ALFA Pulsar Studies

Data acquisition

With ALFA, we need about 47 pointings to cover one square degree, compared to about 330 pointings needed to cover one square degree with similar density with a single-pixel feed. Until 2009, we were using the Wideband Arecibo Pulsar Processors (WAPPs) to detect the signal from ALFA's seven beams. These cover 100 MHz of band (with dual polarization capability), initially centered at 1420 MHz and later at 1440 MHz. In 2009, the survey transitioned to new and improved back-ends, the Mock polyphase filterbank spectrometers, which are capable of covering 300 MHz (from 1225 MHz to 1525 MHz, the bandwidth covered by ALFA) for each of the seven beams (see detailed technical specifications here). This has resulted in greatly increased search sensitivity, but only for pointing where we can effectively deal with all the radio frequency interference.
From August 1 to October 8 2004, we conducted a preliminary survey that covered the two regions closest to the Galactic plane (|b| < 1 degrees) visible from Arecibo: the "Inner Galaxy" (40 < l < 75 degrees) and the "Anti-center" (170 < l < 210 degrees). Each pointing was 134 seconds for the Inner Galaxy and 67 seconds for the Anti-center. This was done in sparse mode, where we do only 1/3 of the pointings needed to cover the whole region. This preliminary survey found a total of 11 new pulsars, and detected 30 previously known pulsars.
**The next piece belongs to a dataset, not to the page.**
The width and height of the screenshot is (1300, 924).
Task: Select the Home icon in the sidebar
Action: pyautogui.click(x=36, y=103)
For a detailed description of this survey, and the strategy of the present survey, see Cordes et al. (2006).

The survey will cover the Galactic plane (|b| < 5 degrees) visible with the Arecibo 305-m radio telescope (35 < l < 75 degrees, see Fig. 1). Each pointing lasts about 268 seconds in the Inner Galaxy and 134 seconds in the Anti-center.
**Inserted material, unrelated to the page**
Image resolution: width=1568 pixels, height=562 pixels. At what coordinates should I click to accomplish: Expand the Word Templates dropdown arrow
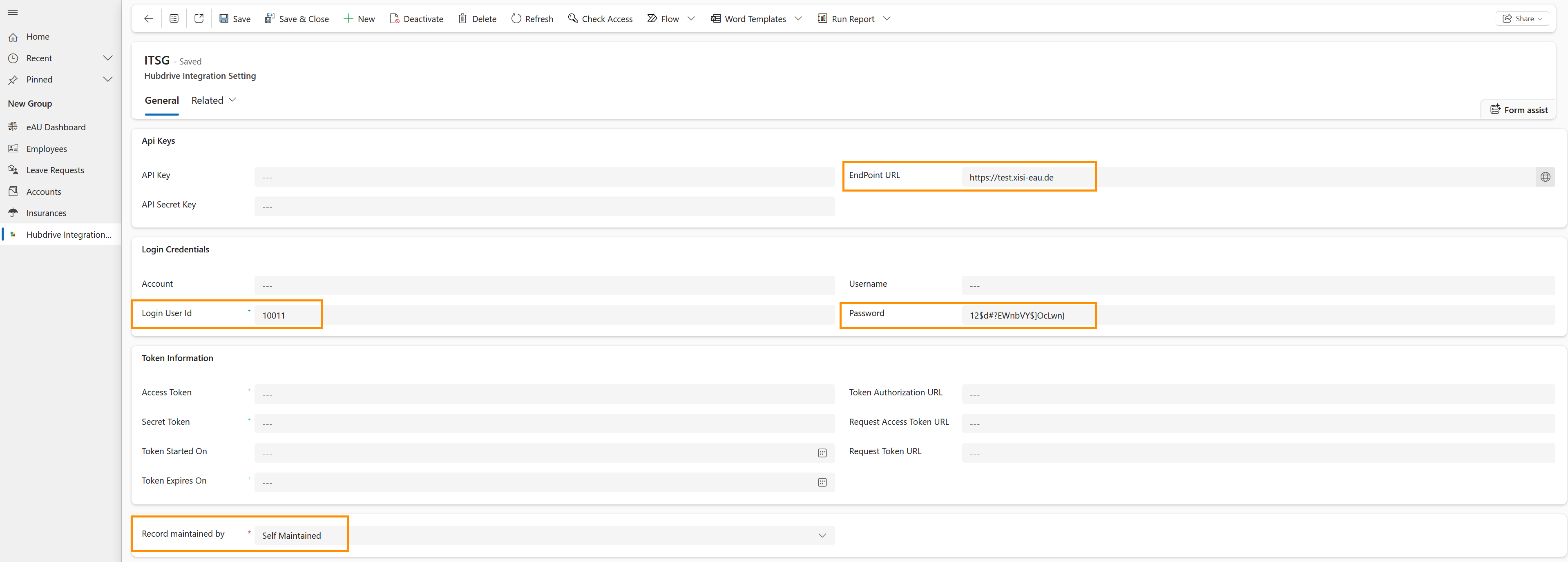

Data processing and storage

It is expected that, over the next several years, this survey will generate over 1000 Terabytes of data. The data is stored at the Cornell University Center for Advanced Computing, the publicly available data can be retrieved here. These are processed by three independent software pipelines:

• The first pipeline is the ``Quicklook'', where pulsars are found almost in real time. This is made possible by reducing the spectral and time resolution by a factor of 16, and using a computer cluster, the Arecibo Signal Processor to search for pulsars in the data. This is a nice and quick way of detecting slow pulsars, but the sensitivity to fast pulsars is severely degraded. This was the pipeline that discovered the compact, highly relativistic pulsar - neutron star system J1946+2052 and many other pulsars. After this, the full-resolution data are processed by the pipelines below.
• The PRESTO pipeline is based on PRESTO, a large suite of pulsar search and analysis software. It employs a Fourier-Domain acceleration search technique, which compensates for the loss of detection sensitivity in a traditional periodicity search due to a rapidly changing frequency of the periodic pulsar signal. Such frequency modulation can occur, for instance, due to a pulsar's orbital motion in a compact binary. The PRESTO pipeline also includes a single-pulse search pipeline and a newly introduced Fast Folding Algorithm. The PRESTO pipeline is run on the Guillimin supercomputer operated by McGill University in Montreal, Canada, producing several million signal candidates so far.
• The third pipeline is based on distributed computing. Since March 2009, part of the Einstein@Home computing power is used to analyze PALFA data. The Einstein@Home algorithm is particularly sensitive to radio pulsars in tight binary systems, with a phase-space coverage that is complementary to that of the PRESTO pipeline. To date (August 2016), it has discovered 30 previously unknown pulsars. This was the pipeline that discovered the pulsar - neutron star system PSR J1913+1102.
  

The data processed thus far has revealed that the radio frequency interference (RFI) environment at Arecibo significantly affects the detection threshold of the survey, creating unforseen challenges in identifying the many weak pulsars that are likely lurking in the data. To address this, the PALFA consortium is actively developing novel techniques for identification, mitigation, and excision of RFI. We are also implementing a variety of heuristics as well as machine learning algorithms for identifying real pulsars among the millions of signal candidates, most of which appear to be due to RFI. The inevitable growth in the incidence and variety of man-made RFI suggests that this problem will likely be important for all future radio pulsar surveys.

Outreach Efforts

The Arecibo Remote Command Center (ARCC) at the University of Texas at Brownsville and the University of Wisconsin at Miwaukee is currently engaged in searching for radio pulsars in ALFA data. ARCC is an integrated research/education facility that allows students at the high school and undergraduate level to be directly involved with the research at the Arecibo telescope. Web based tools have been developed so that students could rank the pulsar candidates created by the PRESTO analysis.